原文節選 –
1. 程式人生 > >GroupingComparator分組(輔助排序)的作用以及GroupingComparator分組案例實操

GroupingComparator分組(輔助排序)的作用以及GroupingComparator分組案例實操

問題分析:

partioner是在MapTask階段將資料寫入環形緩衝區中進行的分割槽操作,其目的是為了劃分出幾個結果檔案(ReduceTask,但是partioner必須小於ReduceTask個數),而是什麼決定將一組資料傳送給一次Reduce類中的reduce方法中呢?換句話說,Reduce類中的reduce方法中key一樣,values有多個,是什麼情況下的key是一樣的,能不能自定義。其實這就是 GroupingComparator分組(輔助排序)的作用。

 GroupingComparator分組(輔助排序)

對Reduce階段的資料根據某一個或幾個欄位進行分組。

分組排序步驟:

(1)自定義類繼承WritableComparator

(2)重寫compare()方法

@Override

public int compare(WritableComparable a, WritableComparable b) {

      // 比較的業務邏輯

      return result;

}

(3)建立一個構造將比較物件的類傳給父類

protected OrderGroupingComparator() {

      super(OrderBean.class, true);

}

GroupingComparator分組案例實操

1.需求

有如下訂單資料

表4-2 訂單資料

訂單id

商品id

成交金額

0000001

Pdt_01

222.8

Pdt_02

33.8

0000002

Pdt_03

522.8

Pdt_04

122.4

Pdt_05

722.4

0000003

Pdt_06

232.8

Pdt_02

33.8

現在需要求出每一個訂單中最貴的商品。

作答要求 – 修改原文節選中從「partioner是在Map」起到「or分組(輔助排序)的作用。」為止（含這兩處）的文字，把「環形緩衝區」改成「記憶體緩衝區」，然後寫出修改後的全文。 作答時只能依據原文節選。

提供資料 –

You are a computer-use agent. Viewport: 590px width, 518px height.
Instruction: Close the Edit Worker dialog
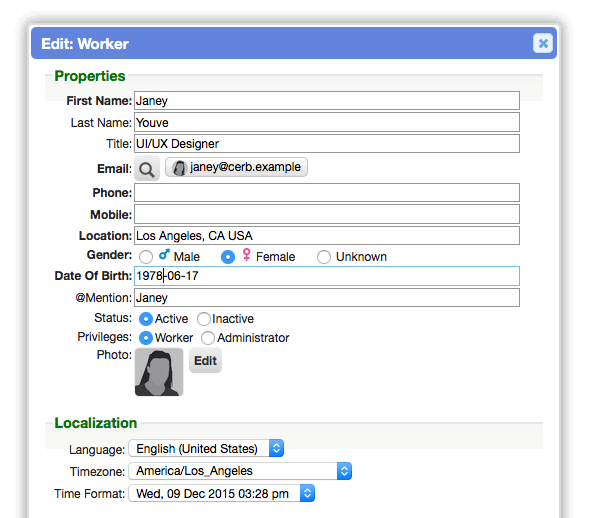click(x=543, y=43)
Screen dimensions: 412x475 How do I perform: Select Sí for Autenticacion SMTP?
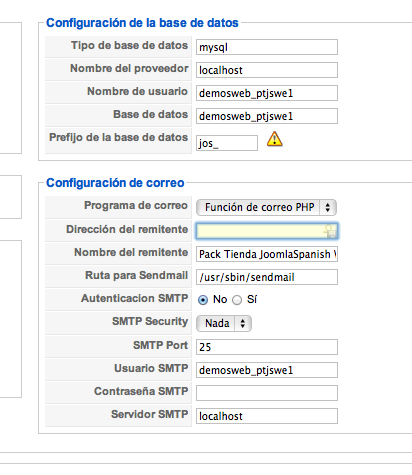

正確答案 –
partioner是在MapTask階段將資料寫入記憶體緩衝區中進行的分割槽操作,其目的是為了劃分出幾個結果檔案(ReduceTask,但是partioner必須小於ReduceTask個數),而是什麼決定將一組資料傳送給一次Reduce類中的reduce方法中呢?換句話說,Reduce類中的reduce方法中key一樣,values有多個,是什麼情況下的key是一樣的,能不能自定義。其實這就是 GroupingComparator分組(輔助排序)的作用。